A quantum model for rf-SQUIDs based metamaterials enabling 3WM and 4WM Travelling Wave Parametric Amplification
Angelo Greco, Luca Fasolo, Alice Meda, Luca Callegaro, Emanuele, Enrico

TL;DR
This paper introduces a quantum Hamiltonian model for rf-SQUID-based metamaterials functioning as traveling wave parametric amplifiers, analyzing their nonlinearities and gain at the single-photon level for 3WM and 4WM regimes.
Contribution
It provides an analytical Hamiltonian framework for modeling rf-SQUID metamaterials in 3WM and 4WM regimes, including gain calculation and photon population dynamics.
Findings
Analytic expression for amplifier gain.
Photon population evolution in multimodal states.
Dependence of nonlinearities on circuit parameters.
Abstract
A quantum model for Josephson-based metamaterials working in the Three-Wave Mixing (3WM) and Four-Wave Mixing (4WM) regimes at the single-photon level is presented.
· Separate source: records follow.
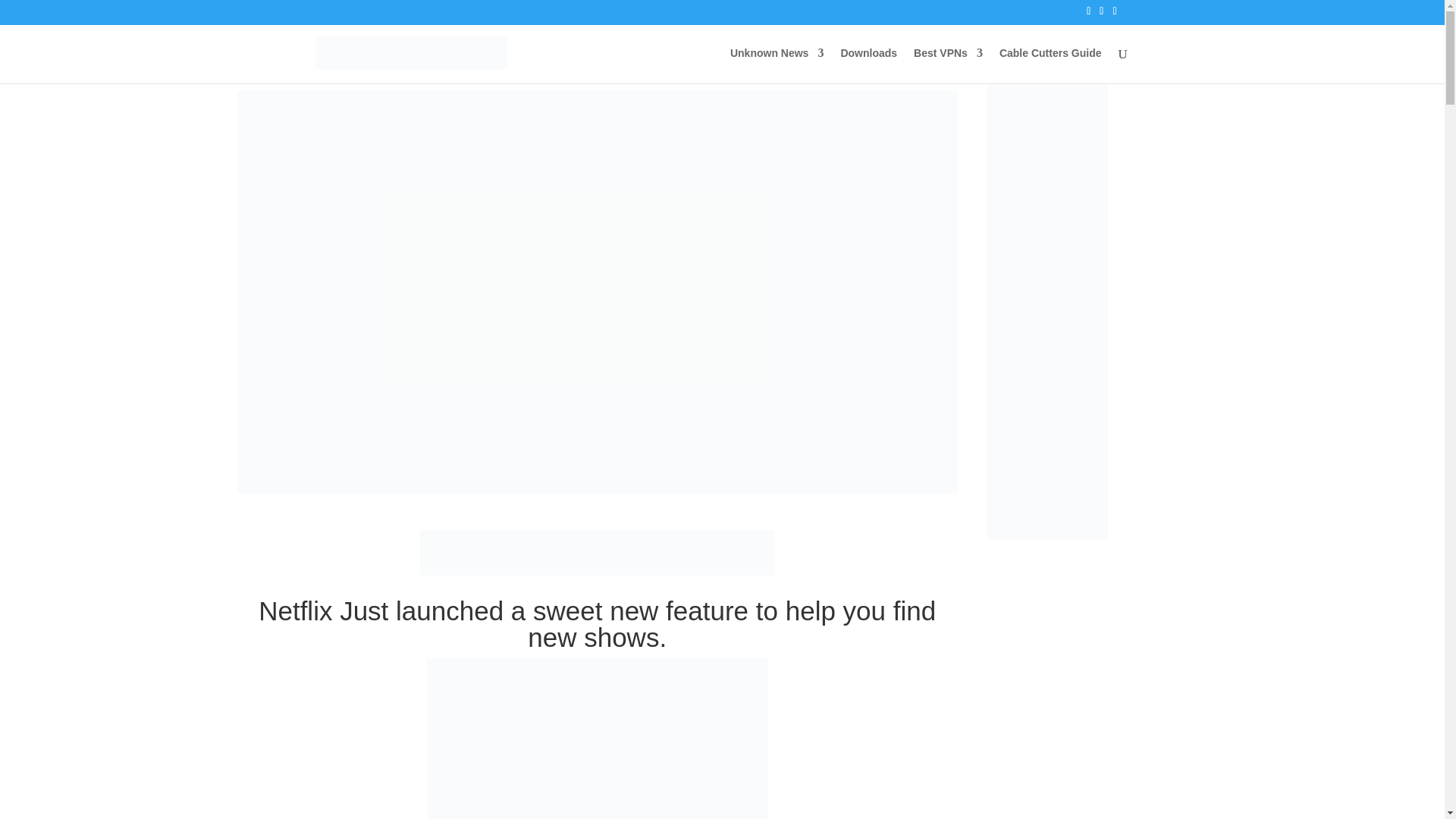
Unknown News (777, 65)
Best VPNs (948, 65)
Cable Cutters Guide (1050, 65)
Downloads (868, 65)
Given the description of an element on the screen output the (x, y) to click on. 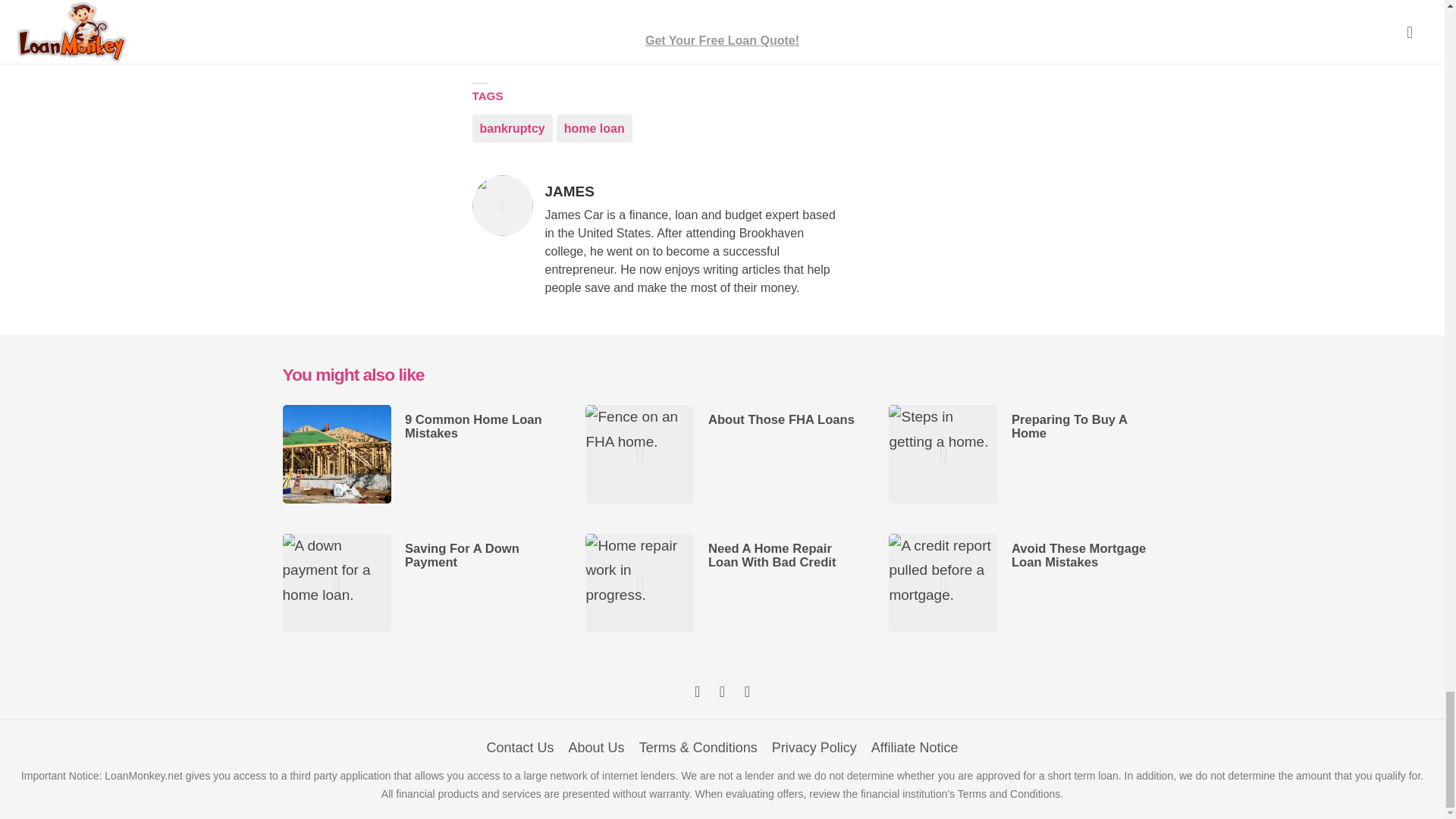
9 Common Home Loan Mistakes (472, 426)
Preparing To Buy A Home (1068, 426)
Contact Us (520, 747)
About Us (596, 747)
Privacy Policy (695, 191)
Affiliate Notice (814, 747)
Saving For A Down Payment (914, 747)
About Those FHA Loans (461, 555)
bankruptcy (780, 419)
Need A Home Repair Loan With Bad Credit (511, 128)
home loan (771, 555)
Avoid These Mortgage Loan Mistakes (593, 128)
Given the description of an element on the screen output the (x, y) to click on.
The transmission line taken into account, namely Traveling Wave Josephson Parametric Amplifier (TWJPA), is a bipole composed by a chain of rf-SQUIDs which can be biased by a DC current or a magnetic field in order to activate the 3WM or 4WM nonlinearities. The model exploits a Hamiltonian approach to analytically determine the time evolution of the system both in the Heisenberg and interaction pictures. The former returns the analytic form of the gain of the amplifier, while the latter allows recovering the probability distributions vs. time of the photonic populations, for multimodal Fock and coherent input states. The dependence of the metamaterial's nonlinearities is presented in terms of circuit parameters in a lumped…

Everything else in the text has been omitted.